BEGIN
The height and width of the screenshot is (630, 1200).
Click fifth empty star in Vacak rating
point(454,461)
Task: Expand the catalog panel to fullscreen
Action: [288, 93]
END
_What is needed:_ Every line above needs to be retyped exactly.

_Written solution:_
The height and width of the screenshot is (630, 1200).
Click fifth empty star in Vacak rating
point(454,461)
Task: Expand the catalog panel to fullscreen
Action: [288, 93]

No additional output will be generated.